以下の項目をすべて、一字一句違えずに書き写してもらえますか？

» 処理対象データ:
::::
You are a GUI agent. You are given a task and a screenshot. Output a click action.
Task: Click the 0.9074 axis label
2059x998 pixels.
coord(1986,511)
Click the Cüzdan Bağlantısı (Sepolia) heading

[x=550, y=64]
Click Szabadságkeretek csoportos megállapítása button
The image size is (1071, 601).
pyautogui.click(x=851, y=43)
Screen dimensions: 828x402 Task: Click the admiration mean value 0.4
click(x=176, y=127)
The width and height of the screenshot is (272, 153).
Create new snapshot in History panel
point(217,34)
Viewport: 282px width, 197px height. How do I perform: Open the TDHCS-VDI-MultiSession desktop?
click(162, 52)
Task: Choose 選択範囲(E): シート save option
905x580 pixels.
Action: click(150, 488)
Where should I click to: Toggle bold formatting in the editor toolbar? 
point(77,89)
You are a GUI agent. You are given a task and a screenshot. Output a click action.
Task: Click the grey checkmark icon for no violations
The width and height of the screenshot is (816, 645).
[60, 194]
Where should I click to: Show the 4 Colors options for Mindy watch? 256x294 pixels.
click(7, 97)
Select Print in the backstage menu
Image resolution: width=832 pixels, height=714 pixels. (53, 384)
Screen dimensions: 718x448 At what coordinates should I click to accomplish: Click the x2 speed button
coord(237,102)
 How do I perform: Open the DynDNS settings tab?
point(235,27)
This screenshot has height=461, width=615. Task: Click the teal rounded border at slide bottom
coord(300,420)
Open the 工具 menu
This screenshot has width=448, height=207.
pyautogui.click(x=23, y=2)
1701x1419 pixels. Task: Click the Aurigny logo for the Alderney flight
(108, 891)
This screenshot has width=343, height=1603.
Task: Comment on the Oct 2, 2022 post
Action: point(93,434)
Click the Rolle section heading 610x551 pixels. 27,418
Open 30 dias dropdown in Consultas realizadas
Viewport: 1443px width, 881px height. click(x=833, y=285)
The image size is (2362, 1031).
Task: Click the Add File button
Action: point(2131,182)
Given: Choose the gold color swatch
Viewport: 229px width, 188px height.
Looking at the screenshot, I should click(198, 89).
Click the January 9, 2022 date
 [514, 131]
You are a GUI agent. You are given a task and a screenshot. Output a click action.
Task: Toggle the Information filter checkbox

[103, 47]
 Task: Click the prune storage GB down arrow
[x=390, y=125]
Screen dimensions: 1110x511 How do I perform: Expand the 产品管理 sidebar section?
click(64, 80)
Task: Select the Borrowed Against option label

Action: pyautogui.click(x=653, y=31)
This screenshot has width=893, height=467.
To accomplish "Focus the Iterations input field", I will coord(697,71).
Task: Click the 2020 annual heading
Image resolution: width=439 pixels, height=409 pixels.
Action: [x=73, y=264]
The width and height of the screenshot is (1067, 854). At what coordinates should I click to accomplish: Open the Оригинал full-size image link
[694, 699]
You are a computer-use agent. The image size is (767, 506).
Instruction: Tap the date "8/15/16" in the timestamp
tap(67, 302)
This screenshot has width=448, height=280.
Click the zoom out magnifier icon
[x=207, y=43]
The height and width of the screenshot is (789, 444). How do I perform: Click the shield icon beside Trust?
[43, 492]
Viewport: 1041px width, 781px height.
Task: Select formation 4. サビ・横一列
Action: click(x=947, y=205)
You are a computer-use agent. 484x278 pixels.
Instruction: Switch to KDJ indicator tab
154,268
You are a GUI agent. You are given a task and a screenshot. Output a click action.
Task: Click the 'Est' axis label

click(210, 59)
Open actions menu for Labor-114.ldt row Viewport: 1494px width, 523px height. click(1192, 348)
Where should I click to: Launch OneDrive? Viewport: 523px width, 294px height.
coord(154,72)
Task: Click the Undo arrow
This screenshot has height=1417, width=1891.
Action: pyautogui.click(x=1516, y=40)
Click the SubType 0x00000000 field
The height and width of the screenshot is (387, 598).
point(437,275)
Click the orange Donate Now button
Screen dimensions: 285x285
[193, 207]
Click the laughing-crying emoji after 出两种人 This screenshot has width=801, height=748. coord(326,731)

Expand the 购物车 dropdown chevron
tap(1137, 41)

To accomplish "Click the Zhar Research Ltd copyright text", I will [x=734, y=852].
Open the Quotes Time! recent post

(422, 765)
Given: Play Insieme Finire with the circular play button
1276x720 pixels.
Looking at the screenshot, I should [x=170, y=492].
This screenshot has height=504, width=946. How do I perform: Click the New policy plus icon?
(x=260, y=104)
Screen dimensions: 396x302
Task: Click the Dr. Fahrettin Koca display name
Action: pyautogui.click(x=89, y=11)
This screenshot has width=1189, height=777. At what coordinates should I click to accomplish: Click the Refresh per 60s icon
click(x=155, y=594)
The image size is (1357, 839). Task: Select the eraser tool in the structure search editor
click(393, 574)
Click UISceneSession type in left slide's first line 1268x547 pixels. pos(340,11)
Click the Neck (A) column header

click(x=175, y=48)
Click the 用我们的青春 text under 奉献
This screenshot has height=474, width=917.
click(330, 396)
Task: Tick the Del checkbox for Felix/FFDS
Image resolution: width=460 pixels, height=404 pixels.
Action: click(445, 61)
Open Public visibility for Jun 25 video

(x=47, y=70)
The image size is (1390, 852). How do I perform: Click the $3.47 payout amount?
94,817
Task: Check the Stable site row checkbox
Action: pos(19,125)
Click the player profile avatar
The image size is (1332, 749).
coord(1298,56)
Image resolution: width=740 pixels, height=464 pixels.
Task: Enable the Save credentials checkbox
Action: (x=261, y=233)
::::
» この課題の解答:
You are a GUI agent. You are given a task and a screenshot. Output a click action.
Task: Click the 0.9074 axis label
2059x998 pixels.
coord(1986,511)
Click the Cüzdan Bağlantısı (Sepolia) heading

[x=550, y=64]
Click Szabadságkeretek csoportos megállapítása button
The image size is (1071, 601).
pyautogui.click(x=851, y=43)
Screen dimensions: 828x402 Task: Click the admiration mean value 0.4
click(x=176, y=127)
The width and height of the screenshot is (272, 153).
Create new snapshot in History panel
point(217,34)
Viewport: 282px width, 197px height. How do I perform: Open the TDHCS-VDI-MultiSession desktop?
click(162, 52)
Task: Choose 選択範囲(E): シート save option
905x580 pixels.
Action: click(150, 488)
Where should I click to: Toggle bold formatting in the editor toolbar? 
point(77,89)
You are a GUI agent. You are given a task and a screenshot. Output a click action.
Task: Click the grey checkmark icon for no violations
The width and height of the screenshot is (816, 645).
[60, 194]
Where should I click to: Show the 4 Colors options for Mindy watch? 256x294 pixels.
click(7, 97)
Select Print in the backstage menu
Image resolution: width=832 pixels, height=714 pixels. (53, 384)
Screen dimensions: 718x448 At what coordinates should I click to accomplish: Click the x2 speed button
coord(237,102)
 How do I perform: Open the DynDNS settings tab?
point(235,27)
This screenshot has height=461, width=615. Task: Click the teal rounded border at slide bottom
coord(300,420)
Open the 工具 menu
This screenshot has width=448, height=207.
pyautogui.click(x=23, y=2)
1701x1419 pixels. Task: Click the Aurigny logo for the Alderney flight
(108, 891)
This screenshot has width=343, height=1603.
Task: Comment on the Oct 2, 2022 post
Action: point(93,434)
Click the Rolle section heading 610x551 pixels. 27,418
Open 30 dias dropdown in Consultas realizadas
Viewport: 1443px width, 881px height. click(x=833, y=285)
The image size is (2362, 1031).
Task: Click the Add File button
Action: point(2131,182)
Given: Choose the gold color swatch
Viewport: 229px width, 188px height.
Looking at the screenshot, I should click(198, 89).
Click the January 9, 2022 date
 [514, 131]
You are a GUI agent. You are given a task and a screenshot. Output a click action.
Task: Toggle the Information filter checkbox

[103, 47]
 Task: Click the prune storage GB down arrow
[x=390, y=125]
Screen dimensions: 1110x511 How do I perform: Expand the 产品管理 sidebar section?
click(64, 80)
Task: Select the Borrowed Against option label

Action: pyautogui.click(x=653, y=31)
This screenshot has width=893, height=467.
To accomplish "Focus the Iterations input field", I will coord(697,71).
Task: Click the 2020 annual heading
Image resolution: width=439 pixels, height=409 pixels.
Action: [x=73, y=264]
The width and height of the screenshot is (1067, 854). At what coordinates should I click to accomplish: Open the Оригинал full-size image link
[694, 699]
You are a computer-use agent. The image size is (767, 506).
Instruction: Tap the date "8/15/16" in the timestamp
tap(67, 302)
This screenshot has width=448, height=280.
Click the zoom out magnifier icon
[x=207, y=43]
The height and width of the screenshot is (789, 444). How do I perform: Click the shield icon beside Trust?
[43, 492]
Viewport: 1041px width, 781px height.
Task: Select formation 4. サビ・横一列
Action: click(x=947, y=205)
You are a computer-use agent. 484x278 pixels.
Instruction: Switch to KDJ indicator tab
154,268
You are a GUI agent. You are given a task and a screenshot. Output a click action.
Task: Click the 'Est' axis label

click(210, 59)
Open actions menu for Labor-114.ldt row Viewport: 1494px width, 523px height. click(1192, 348)
Where should I click to: Launch OneDrive? Viewport: 523px width, 294px height.
coord(154,72)
Task: Click the Undo arrow
This screenshot has height=1417, width=1891.
Action: pyautogui.click(x=1516, y=40)
Click the SubType 0x00000000 field
The height and width of the screenshot is (387, 598).
point(437,275)
Click the orange Donate Now button
Screen dimensions: 285x285
[193, 207]
Click the laughing-crying emoji after 出两种人 This screenshot has width=801, height=748. coord(326,731)

Expand the 购物车 dropdown chevron
tap(1137, 41)

To accomplish "Click the Zhar Research Ltd copyright text", I will [x=734, y=852].
Open the Quotes Time! recent post

(422, 765)
Given: Play Insieme Finire with the circular play button
1276x720 pixels.
Looking at the screenshot, I should [x=170, y=492].
This screenshot has height=504, width=946. How do I perform: Click the New policy plus icon?
(x=260, y=104)
Screen dimensions: 396x302
Task: Click the Dr. Fahrettin Koca display name
Action: pyautogui.click(x=89, y=11)
This screenshot has width=1189, height=777. At what coordinates should I click to accomplish: Click the Refresh per 60s icon
click(x=155, y=594)
The image size is (1357, 839). Task: Select the eraser tool in the structure search editor
click(393, 574)
Click UISceneSession type in left slide's first line 1268x547 pixels. pos(340,11)
Click the Neck (A) column header

click(x=175, y=48)
Click the 用我们的青春 text under 奉献
This screenshot has height=474, width=917.
click(330, 396)
Task: Tick the Del checkbox for Felix/FFDS
Image resolution: width=460 pixels, height=404 pixels.
Action: click(445, 61)
Open Public visibility for Jun 25 video

(x=47, y=70)
The image size is (1390, 852). How do I perform: Click the $3.47 payout amount?
94,817
Task: Check the Stable site row checkbox
Action: pos(19,125)
Click the player profile avatar
The image size is (1332, 749).
coord(1298,56)
Image resolution: width=740 pixels, height=464 pixels.
Task: Enable the Save credentials checkbox
Action: (x=261, y=233)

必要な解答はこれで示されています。